======== Data for the task

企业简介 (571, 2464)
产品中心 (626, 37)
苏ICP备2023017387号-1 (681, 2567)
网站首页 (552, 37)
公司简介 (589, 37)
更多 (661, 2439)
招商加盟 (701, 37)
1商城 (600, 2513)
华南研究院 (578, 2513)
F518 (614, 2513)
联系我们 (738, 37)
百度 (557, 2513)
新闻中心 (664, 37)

================
======== Data for the task

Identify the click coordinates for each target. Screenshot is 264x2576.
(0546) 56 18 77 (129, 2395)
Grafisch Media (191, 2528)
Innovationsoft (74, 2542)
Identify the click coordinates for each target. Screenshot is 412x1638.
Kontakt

================
======== Data for the task

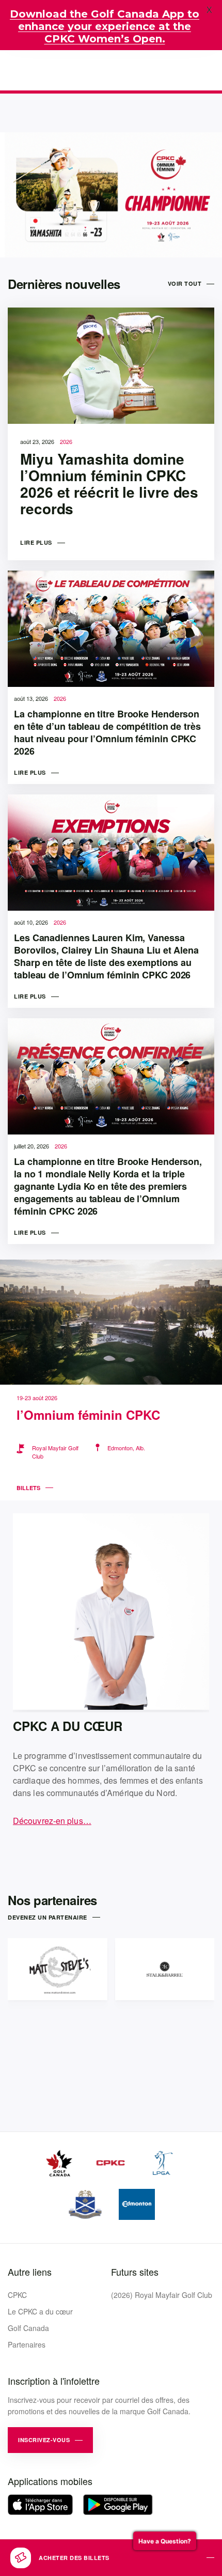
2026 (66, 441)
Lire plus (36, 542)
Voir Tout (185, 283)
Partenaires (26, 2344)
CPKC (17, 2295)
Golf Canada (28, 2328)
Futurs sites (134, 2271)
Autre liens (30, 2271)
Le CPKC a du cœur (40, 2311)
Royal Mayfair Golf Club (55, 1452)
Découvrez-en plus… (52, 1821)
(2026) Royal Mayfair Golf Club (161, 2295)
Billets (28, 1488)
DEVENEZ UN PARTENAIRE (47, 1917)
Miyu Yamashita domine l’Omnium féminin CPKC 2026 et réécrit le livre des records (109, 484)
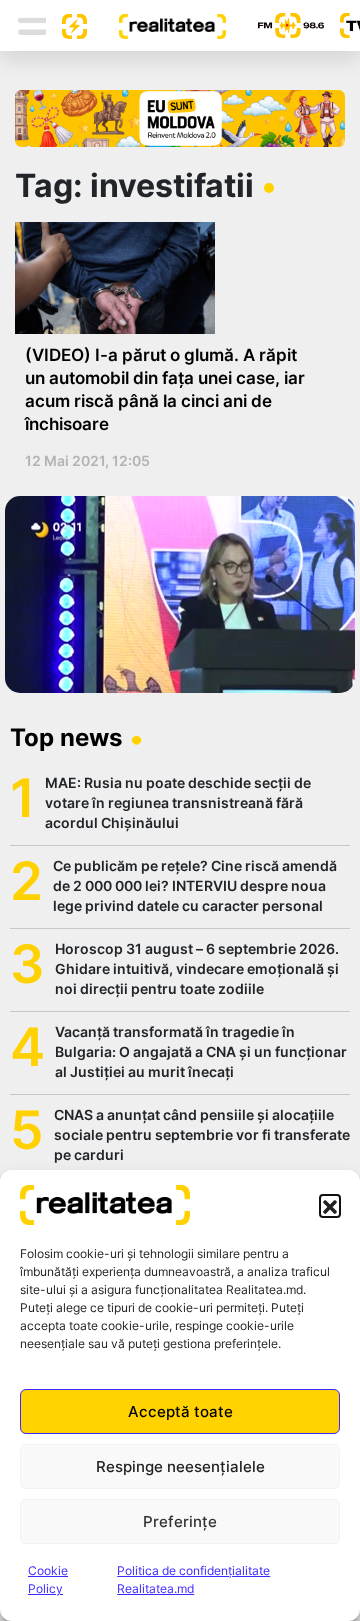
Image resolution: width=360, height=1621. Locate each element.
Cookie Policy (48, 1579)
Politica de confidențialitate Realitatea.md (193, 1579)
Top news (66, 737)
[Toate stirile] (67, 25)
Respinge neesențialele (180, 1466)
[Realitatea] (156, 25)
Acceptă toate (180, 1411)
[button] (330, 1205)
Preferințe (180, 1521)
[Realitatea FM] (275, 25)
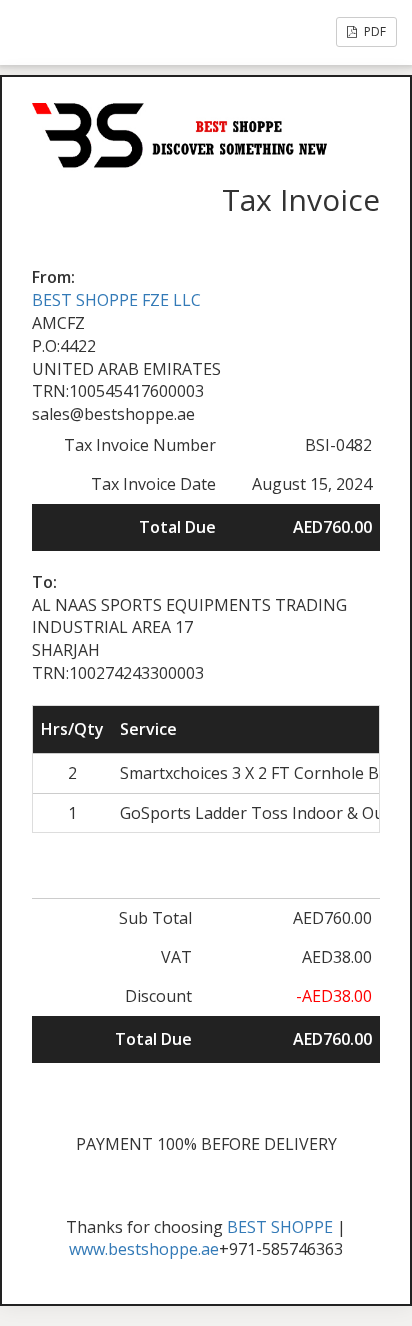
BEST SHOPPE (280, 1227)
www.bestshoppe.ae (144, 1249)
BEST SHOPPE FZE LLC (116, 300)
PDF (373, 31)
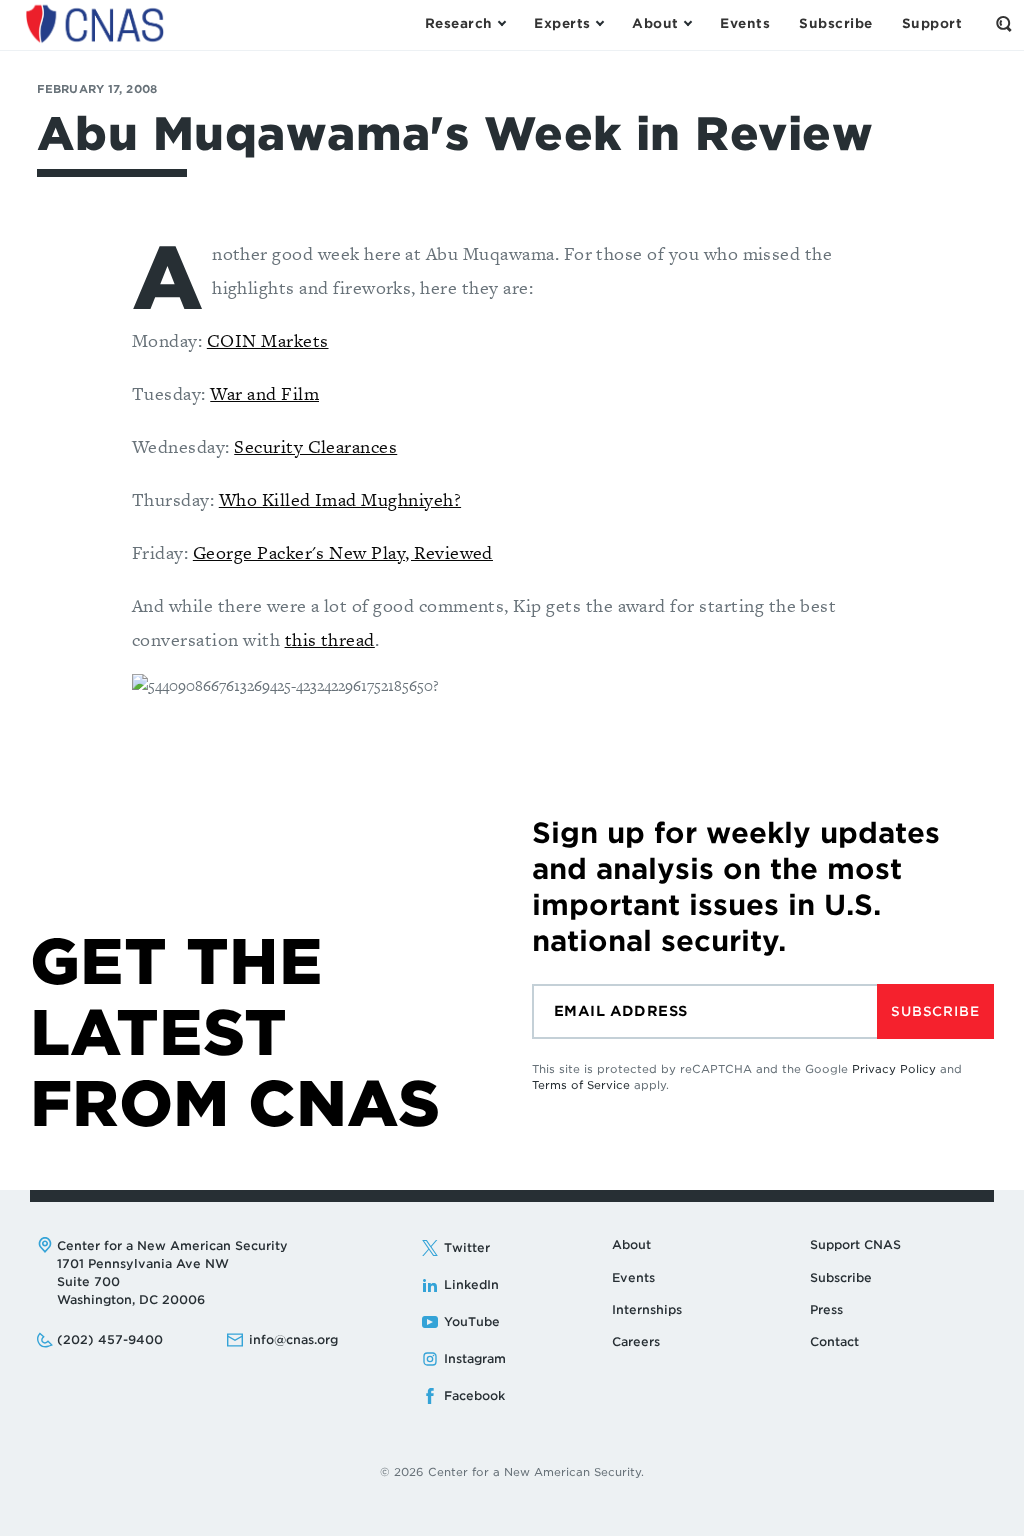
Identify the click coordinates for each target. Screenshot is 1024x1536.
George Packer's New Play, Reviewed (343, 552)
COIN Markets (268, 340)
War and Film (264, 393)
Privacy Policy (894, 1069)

================

◆ **Given problem**:
Copy the records verbatim, starting at the line containing "Miyu Yamashita domine" and ending at the line containing "Privacy Policy (894, 1069)", both included. Omit the pictures from the answer.

◆ **Correct output**:
Miyu Yamashita domine l’Omnium féminin CPKC 2026 et réécrit le livre des records (109, 484)
Image resolution: width=360, height=1621. Locate each element.
Cookie Policy (48, 1579)
Politica de confidențialitate Realitatea.md (193, 1579)
Top news (66, 737)
[Toate stirile] (67, 25)
Respinge neesențialele (180, 1466)
[Realitatea] (156, 25)
Acceptă toate (180, 1411)
[button] (330, 1205)
Preferințe (180, 1521)
[Realitatea FM] (275, 25)
BEST SHOPPE (280, 1227)
www.bestshoppe.ae (144, 1249)
BEST SHOPPE FZE LLC (116, 300)
PDF (373, 31)
Identify the click coordinates for each target. Screenshot is 1024x1536.
George Packer's New Play, Reviewed (343, 552)
COIN Markets (268, 340)
War and Film (264, 393)
Privacy Policy (894, 1069)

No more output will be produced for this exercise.